Directive 1 |
Summarize the Fumidus perfume review in two sentences.
Directive 2 |
Please pick up the Fumidus perfume review where it stops and keep writing it.

Source: Savuista at savuista.blogspot.com. (Direct website link embedded within.)

Source: Savuista at savuista.blogspot.com. (Direct website link embedded within.)

I’m slightly less enthused by the sheer rawness of the burning vetiver, but that is solely because of my personal issues with the note. As I’ve mentioned a few times in the past, I am not the world’s greatest vetiver lover, especially when it is in soliflore or concentrated form. I also prefer a particular type of vetiver aroma, like the earthier dank version that is in Vetiverus by Olivier & Co. For me, the fresher and simultaneously almost raw sort of smoky vetiver that is in Fumidus is much more challenging. If it weren’t quite so intense, it might be easier. That said, its peaty, marshy, almost fungal aspects, and the way it reeks of sweetness and booze… those parts are fantastic. The single-malt sweetness is so incredibly rich, nuanced, and deep that I want much, much more of it. The amount that appears on my skin isn’t enormous, alas.

There is a definite oiliness to Fumidus that I think speaks to the perfume’s character as a whole. It goes beyond the mere issue of tarriness, or Fumidus’ occasionally rubbered undertones. It’s also quite separate from the heaviness of that vetiver stew. Rather, there is an unctuousness to Fumidus that feels as though extremely concentrated essences were used to create an attar-like thickness. Fumidus feels quite opaque, and, as such, it fully bears the Profumum Roma signature. Many of their supposed “eau de parfums” are actually Extraits, reportedly coming in at a whopping 42%-44% in concentration, and Fumidus feels heavier than most.

Photo: My own.

Photo: My own.

It also has good sillage at first. Using the dabbed equivalent of one large spray from an actual perfume bottle, I experienced roughly 3 inches in projection, though it felt like a solid brick wall in terms of heft and weight. I suspect most people’s usual 2 spray quantity would yield a much more forceful cloud. Perhaps a little too forceful for most practical purposes. As I noted at the start, Fumidus is a challenging fragrance that may require a little patience at first, and initially going to town with the number of sprays may not be the wisest thing until you get used to it.

Record excerpts |
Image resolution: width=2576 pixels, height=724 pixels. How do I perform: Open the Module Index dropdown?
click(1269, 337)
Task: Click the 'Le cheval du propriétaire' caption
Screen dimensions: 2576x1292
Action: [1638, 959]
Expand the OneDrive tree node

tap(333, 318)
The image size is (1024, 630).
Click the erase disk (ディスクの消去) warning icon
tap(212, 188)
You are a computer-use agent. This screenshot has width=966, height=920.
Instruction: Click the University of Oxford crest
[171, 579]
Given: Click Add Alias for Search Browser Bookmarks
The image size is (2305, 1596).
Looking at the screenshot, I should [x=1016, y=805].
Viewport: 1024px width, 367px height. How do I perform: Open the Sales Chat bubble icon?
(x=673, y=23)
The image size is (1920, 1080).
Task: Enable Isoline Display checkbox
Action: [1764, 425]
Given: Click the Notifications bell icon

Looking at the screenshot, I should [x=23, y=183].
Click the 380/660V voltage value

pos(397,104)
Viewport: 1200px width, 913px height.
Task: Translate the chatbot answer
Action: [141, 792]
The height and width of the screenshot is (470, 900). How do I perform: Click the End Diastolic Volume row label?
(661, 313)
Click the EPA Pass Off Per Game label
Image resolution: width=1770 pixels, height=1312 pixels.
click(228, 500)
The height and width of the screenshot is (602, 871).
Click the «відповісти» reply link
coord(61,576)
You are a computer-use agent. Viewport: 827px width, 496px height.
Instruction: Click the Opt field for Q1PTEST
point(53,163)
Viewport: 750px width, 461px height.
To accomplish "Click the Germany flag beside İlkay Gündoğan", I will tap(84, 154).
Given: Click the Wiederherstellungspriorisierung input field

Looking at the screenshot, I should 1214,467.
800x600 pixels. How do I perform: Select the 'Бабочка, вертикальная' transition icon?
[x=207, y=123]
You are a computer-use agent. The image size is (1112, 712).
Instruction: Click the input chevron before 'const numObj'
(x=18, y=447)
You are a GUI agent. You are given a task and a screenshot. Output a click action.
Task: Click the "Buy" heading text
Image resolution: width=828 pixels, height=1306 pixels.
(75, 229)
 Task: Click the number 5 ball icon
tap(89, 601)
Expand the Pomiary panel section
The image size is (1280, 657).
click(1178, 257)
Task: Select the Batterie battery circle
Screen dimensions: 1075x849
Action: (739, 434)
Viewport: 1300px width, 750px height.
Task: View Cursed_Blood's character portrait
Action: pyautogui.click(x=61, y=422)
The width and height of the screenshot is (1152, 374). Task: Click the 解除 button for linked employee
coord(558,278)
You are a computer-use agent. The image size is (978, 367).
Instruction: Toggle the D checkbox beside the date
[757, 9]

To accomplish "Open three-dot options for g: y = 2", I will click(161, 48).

Final result 1 |
The reviewer finds the raw, smoky vetiver in Fumidus challenging because of a personal dislike of the note, but praises its peaty, marshy, boozy aspects and its rich single-malt sweetness. The perfume has an oily, opaque, attar-like thickness typical of Profumum Roma, and its forceful early sillage means it may take some patience and restraint with sprays at first.

Final result 2 |
I have to wonder about Fumidus’ list of notes, and whether it is complete. I’ve noticed in the past that Profumum Roma has a tendency to give a nutshell synopsis of the ingredients in its fragrances, and to skip over the finer points. With Fumidus, it feels as if there may be some sort of resin or benzoin underlying all that smoky vetiver, as Fumidus turns much richer and slightly sweeter after 30 minutes. It’s a different sort of sweetness than the boozy scotch, and feels more like styrax or some balm. Whatever the reason or source, it helps wipe away the diesel aroma entirely, while also fractionally softening some of the rubber.

Tar pit bubbles. Source: Los Angeles' La Brea tar and asphalt pits. tarpits.org

Tar pit bubbles. Source: Los Angeles’ La Brea tar and asphalt pits. tarpits.org

The birch, however, is beginning to resemble something out of La Brea’s famous tar pits in Los Angeles. In fact, it feels as though it’s practically bubbling. As the fire continues to burn the vetiver logs, the campfire smoke billows out into the skin. The earthy, almost marshy muskiness that I love so much fades away about 45 minutes in, leaving a vetiver that is primarily smoked and only a little bit boozy. It’s a mix that is probably incredibly sexy and hot on the right man, but I cannot imagine any woman pulling it off. Frankly, not every man could (or may want to) either.

David Gandy for Esquire Mexico (December 2013). Photo: John Russo. Source:  davidjamesgandy.blogspot.com

David Gandy for Esquire Mexico (December 2013). Photo: John Russo. Source: davidjamesgandy.blogspot.com

However, on the right man… on the right man, Fumidus would be riveting. He would definitely be wearing all black and leather, like one of the Ramones. Or, he would be in a bespoke power suit and getting out of a Bentley. There is nothing in-between, in my opinion. Absolutely none. Fumidus is too much of a balls-to-the-wall explosion of darkness and untrammeled intensity. It feels ferocious, untamed, aggressively masculine — and utterly unrepentant about any of it. In fact, it would probably give you a cheeky grin at thinking it was a simple vetiver fragrance. Either that, or snarl in your face before throwing back a neat three-fingers of Laphroaig.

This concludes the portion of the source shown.